Re: Todo: Teach planner to evaluate multiple windows in the optimal order

Поиск
Список
Период
Сортировка
От Ankit Kumar Pandey
Тема Re: Todo: Teach planner to evaluate multiple windows in the optimal order
Дата
Msg-id 8d0b24ce-f8ba-cd63-82ae-be853b4067e8@gmail.com
обсуждение исходный текст
Ответ на Re: Todo: Teach planner to evaluate multiple windows in the optimal order  (David Rowley <dgrowleyml@gmail.com>)
Ответы Re: Todo: Teach planner to evaluate multiple windows in the optimal order  (David Rowley <dgrowleyml@gmail.com>)
Список pgsql-hackers
> On 08/01/23 16:33, David Rowley wrote:

> On Sun, 8 Jan 2023 at 23:21, Ankit Kumar Pandey <itsankitkp@gmail.com> wrote:
>> Please find attached patch with addressed issues mentioned before.
>
> Here's a quick review:
>
> 1. You can use foreach_current_index(l) to obtain the index of the list element.
> 
> 2. I'd rather see you looping backwards over the list in the first
> loop. I think it'll be more efficient to loop backwards as you can
> just break out the loop when you see the pathkeys are not contained in
> the order by pathkreys.  When the optimisation does not apply that
> means you only need to look at the last item in the list.  You could
> maybe just invent foreach_reverse() for this purpose and put it in
> pg_list.h.  That'll save having to manually code up the loop.
>
> 3. I don't think you should call the variable
> enable_order_by_pushdown. We've a bunch of planner related GUCs that
> start with enable_. That might cause a bit of confusion.  Maybe just
> try_sort_pushdown.
>
> 4. You should widen the scope of orderby_pathkeys and set it within
> the if (enable_order_by_pushdown) scope. You can reuse this again in
> the 2nd loop too.  Just initialise it to NIL
>
> 5. You don't seem to be checking all WindowClauses for a runCondtion.
> If you do #2 above then you can start that process in the initial
> reverse loop so that you've checked them all by the time you get
> around to that WindowClause again in the 2nd loop.

::::::::::

_YOUR INSTRUCTIONS_
List each numbered point of the patch review quoted in the forum thread, summarizing each in one short line. Rely on the forum thread alone for this.

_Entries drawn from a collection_
::::::::::

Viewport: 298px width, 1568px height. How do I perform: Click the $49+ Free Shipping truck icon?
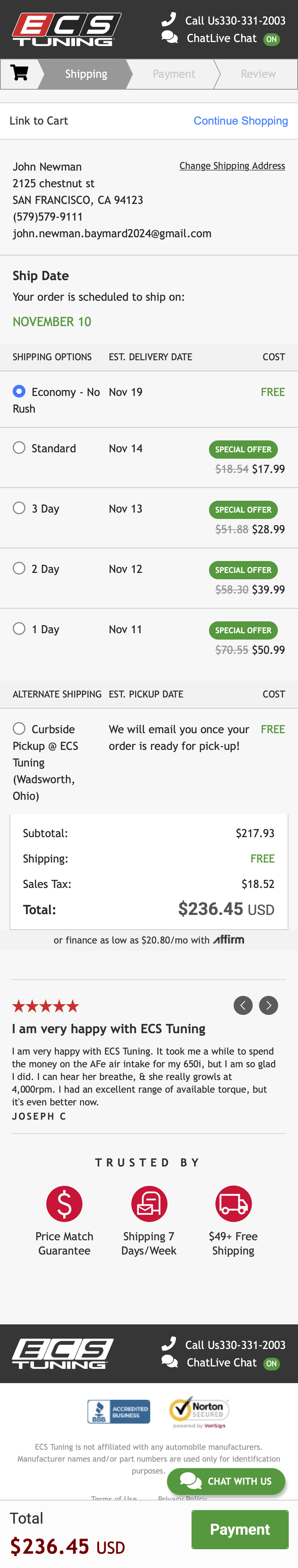click(233, 1204)
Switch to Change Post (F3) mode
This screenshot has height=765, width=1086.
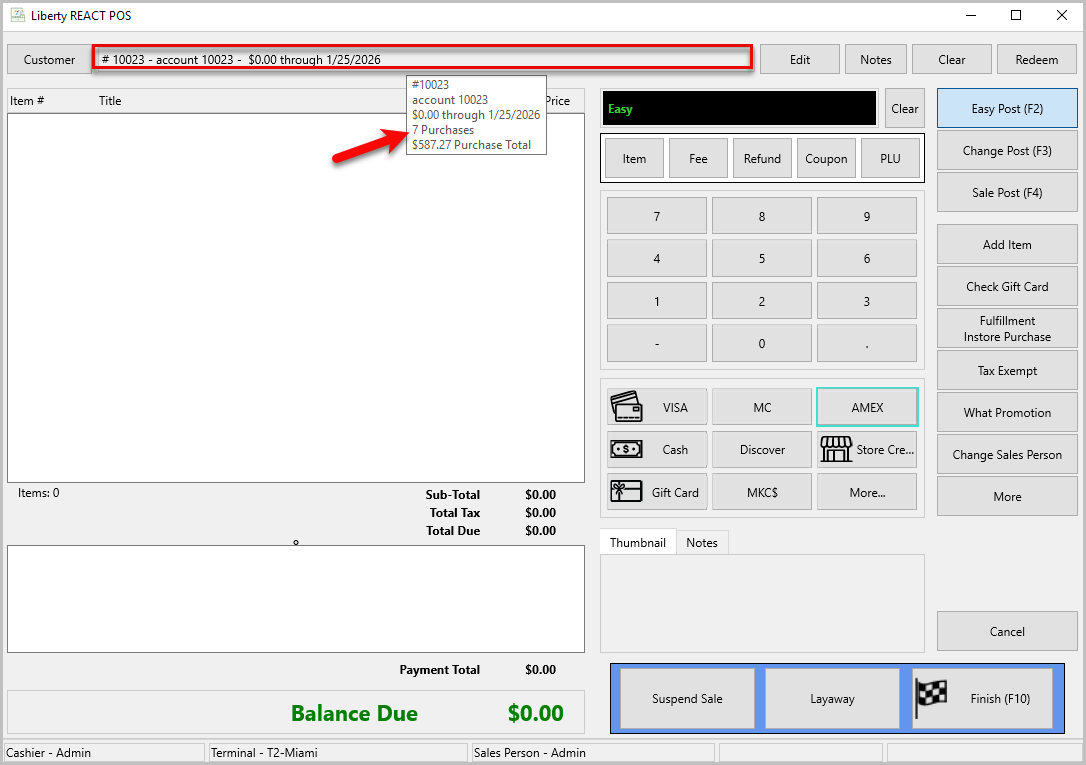pos(1007,150)
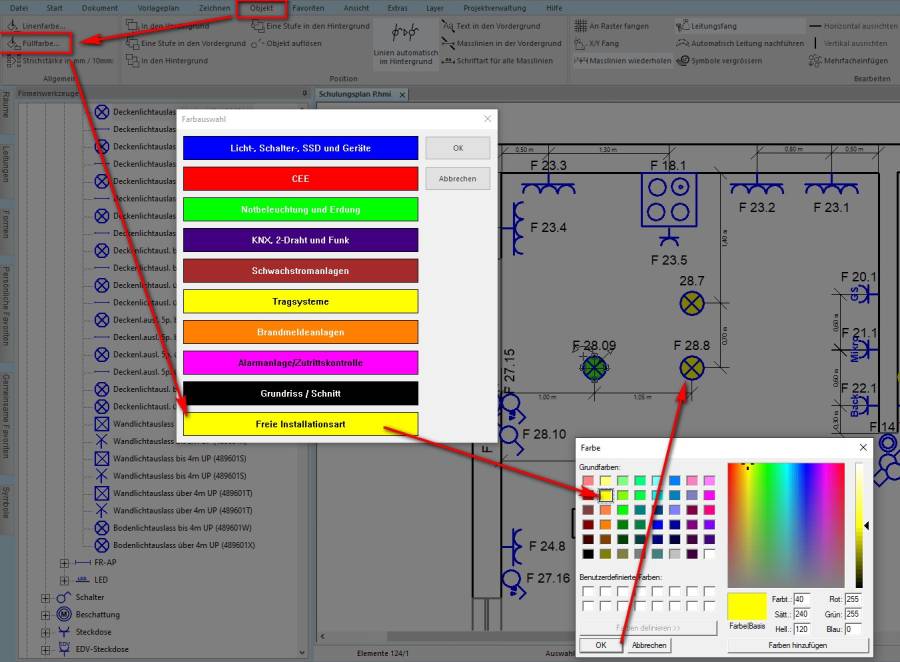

::::::::::

_EXERCISE OUTPUT_
1. Use foreach_current_index(l) to obtain the index of the list element.
2. Loop backwards over the list in the first loop, breaking out when the pathkeys are not contained in the ORDER BY pathkeys; possibly invent foreach_reverse() in pg_list.h for this.
3. Don't name the variable enable_order_by_pushdown, since planner GUCs start with enable_; maybe use try_sort_pushdown.
4. Widen the scope of orderby_pathkeys, initialize it to NIL, set it within the if (enable_order_by_pushdown) scope, and reuse it in the second loop.
5. Check all WindowClauses for a run condition, starting that process in the initial reverse loop so all are checked by the second loop.